Heykellere put diyenler;
Makas-ı Şerif dediler bizim kırk yıllık terzi yamağına,
Kurdele taktılar yakasına
Oturtmadan saten yastıktan tahtına…
Padişahlara uygun bir sunumla gösteriş yapmak caizdi besbelli.
Tanrısını bulduğu için mısralarına yasak konan biçare Yunus bile,
Bu denli ilerisini görememişti.
Bir Molla Kasım’dı Onun kötülükle sınavı.
Tanrı üçe ayırdı canlıları.
Ve O asla sevmezdi adaletsizliği.
İnsana vermedi diğerlerini kıyım hakkını.
Ama insan önce hayvana,sonra bitkilere kıydı.
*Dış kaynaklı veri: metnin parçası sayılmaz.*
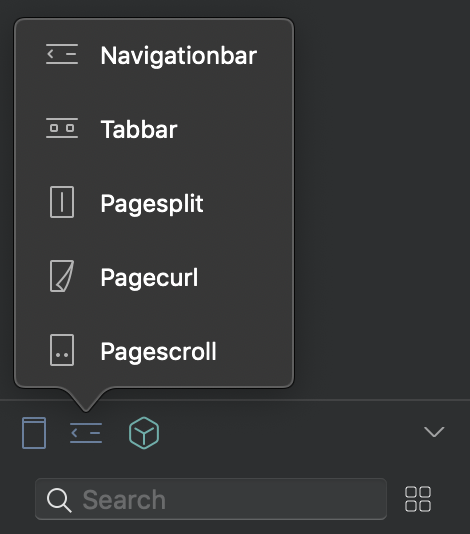
Task: Click the magnifying glass search icon
Action: [x=59, y=500]
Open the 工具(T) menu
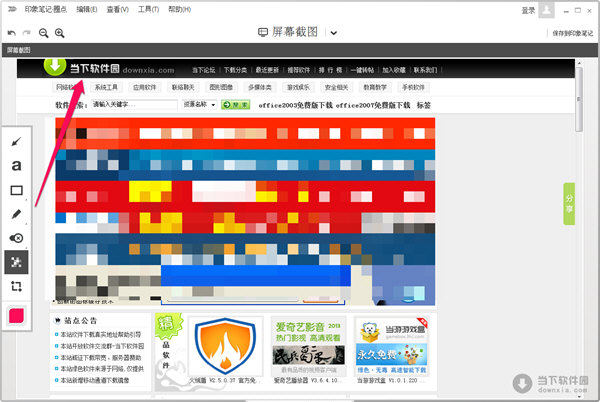This screenshot has width=600, height=402. 149,8
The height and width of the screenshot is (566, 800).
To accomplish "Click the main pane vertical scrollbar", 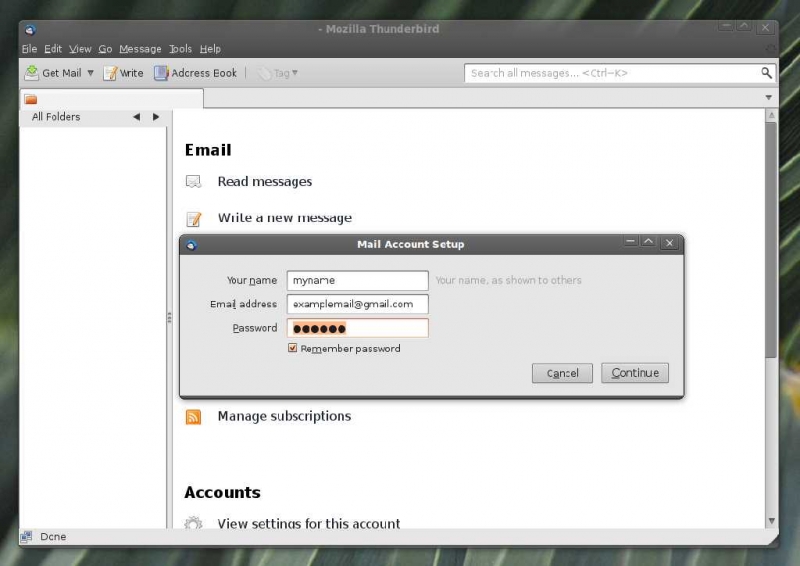I will pyautogui.click(x=770, y=240).
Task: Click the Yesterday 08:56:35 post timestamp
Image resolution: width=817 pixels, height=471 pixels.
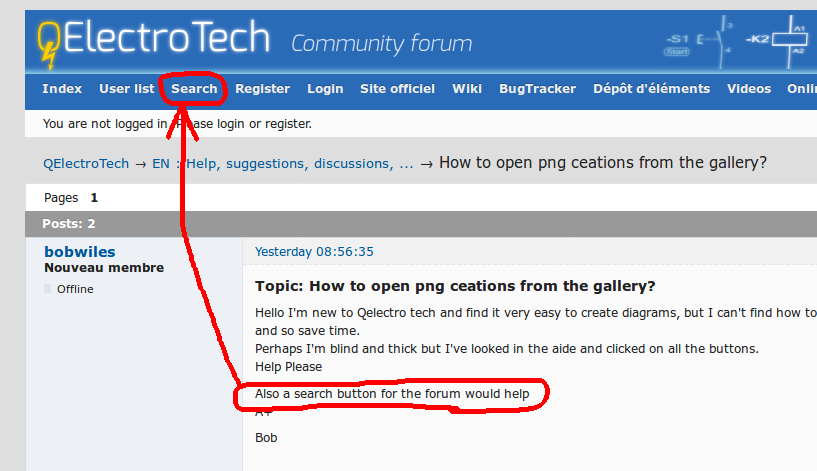Action: (314, 252)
Kıyım çoğaldıkça hakkaniyetine inandı insanoğlu,
Yüreği soğudu.
Soğumayanı da dağladılar acımadan.
Adalet diye bir şey varmış bir yerlerde.
Nerede olduğunu kim bilebilirdi?
Sıra insana geldiğinde kıyımda,
Ayaklandı bir kısım;
Vurun,kırın diye haykırdılar.
Satırları alıp günahkar ellerine,
Saldırdılar.
İşte bu kadardı savundukları değerlere bağlılıkları.